Lorgat is reported to have had a difficult relationship with all-powerful BCCI in his previous role as head of the International Cricket Council.
And the acrimony between the boards heightened further due to comments made by David Becker, a former legal advisor to CSA, earlier this month in which he accused the BCCI of flouting rules surrounding the Future Tours Programme.
In announcing the tour, CSA agreed to reduce Lorgat's role with the BCCI while the ICC are to investigate both his and Becker's conduct.
A joint statement from CSA and the BCCI read: "The agreement to tour was concluded by the two boards after various concerns were raised around the recent ICC Board meeting in London about the alleged conduct of CSA's Chief Executive,
Mr Haroon Lorgat, and recent comments made about the ICC Board by a former legal advisor to CSA, Mr David Becker.
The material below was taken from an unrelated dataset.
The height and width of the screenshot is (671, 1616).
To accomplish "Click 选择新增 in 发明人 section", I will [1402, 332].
"The ICC and CSA have already refuted the comments made by Mr Becker, and the ICC is now considering its legal options in respect of the same.
"In addition, the ICC will convene an investigation by an independent third party (to be appointed by the ICC) into the content and distribution of the media comments, subsequent attempts to have them withdrawn, and, in particular, the role of Mr Lorgat in relation to these matters.
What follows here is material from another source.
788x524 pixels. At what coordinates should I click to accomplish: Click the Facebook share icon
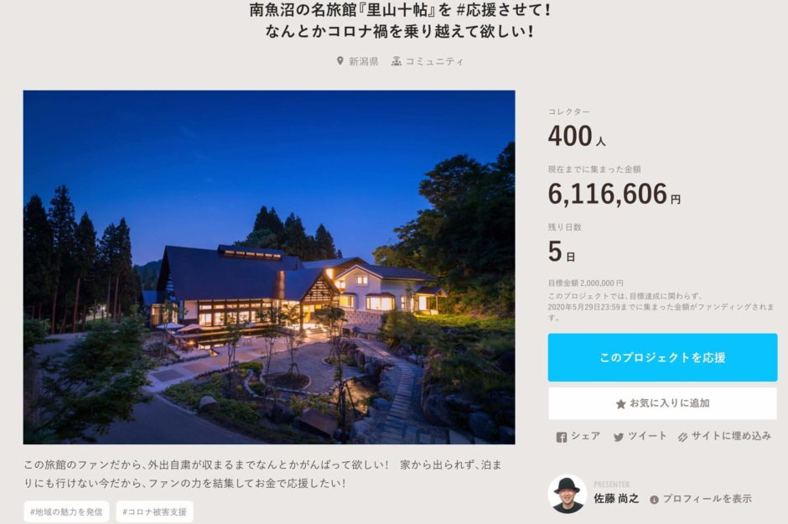point(562,437)
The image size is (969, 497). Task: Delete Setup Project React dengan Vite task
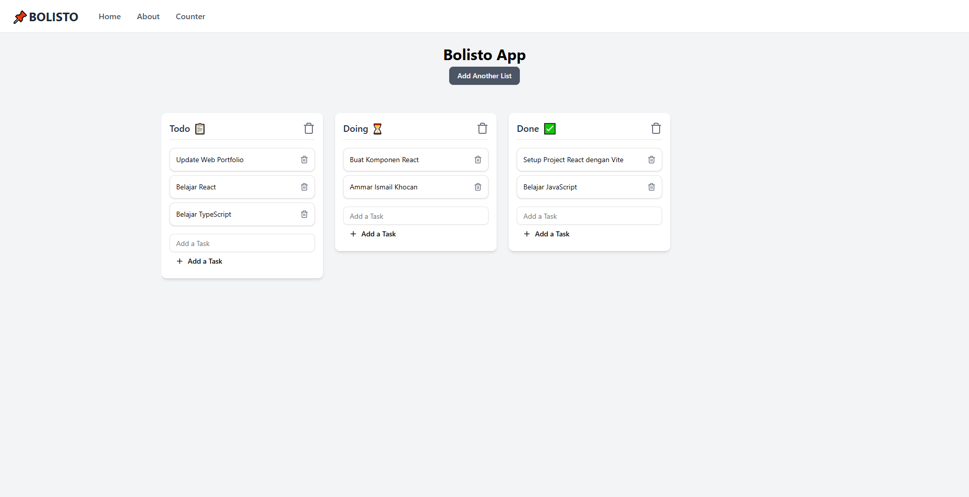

"Pending the outcome of this investigation, CSA has ordered the withdrawal of Mr Lorgat from representing it at the ICC's Chief Executive's Committee (or from acting in any other ICC-related matters), and CSA has also withdrawn him from having involvement in any aspect of CSA's relationship with the BCCI, including but not limited to the upcoming tour.
"All parties have agreed that this investigation will be carried out in private, that no further media comment will be made until it has been concluded, and that its findings and recommendations will be binding upon CSA."
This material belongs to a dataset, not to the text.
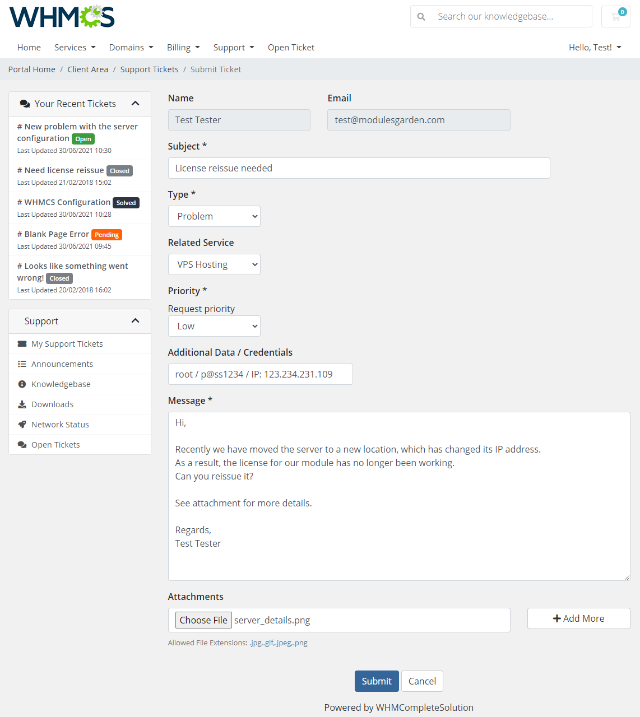640x717 pixels.
Task: Click the My Support Tickets icon
Action: pyautogui.click(x=22, y=343)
The shortened tour - the original schedule announced by CSA in July included three Tests, seven ODIs and two T20s - will result in a major financial hit for the South African board.The South African Cricketers' Association (SACA) expressed its disappointment at the truncated tour schedule.
"This is a huge blow not only to the players but also to the cricket loving public of South Africa," said SACA chief executive Tony Irish.
"Everyone is now deprived of a meaningful series, especially in the Test format between the world's top two cricket nations.
"I don't see how this can possibly be in the interests of either cricket in this country or of the global game. Cricket is the loser, plain and simple."
He added: "In addition CSA will suffer massive financial losses which will affect players, cricket programmes and cricket development at all levels in our country.
"It's a very sad day when international cricket becomes more about what happens off the field than what happens on it."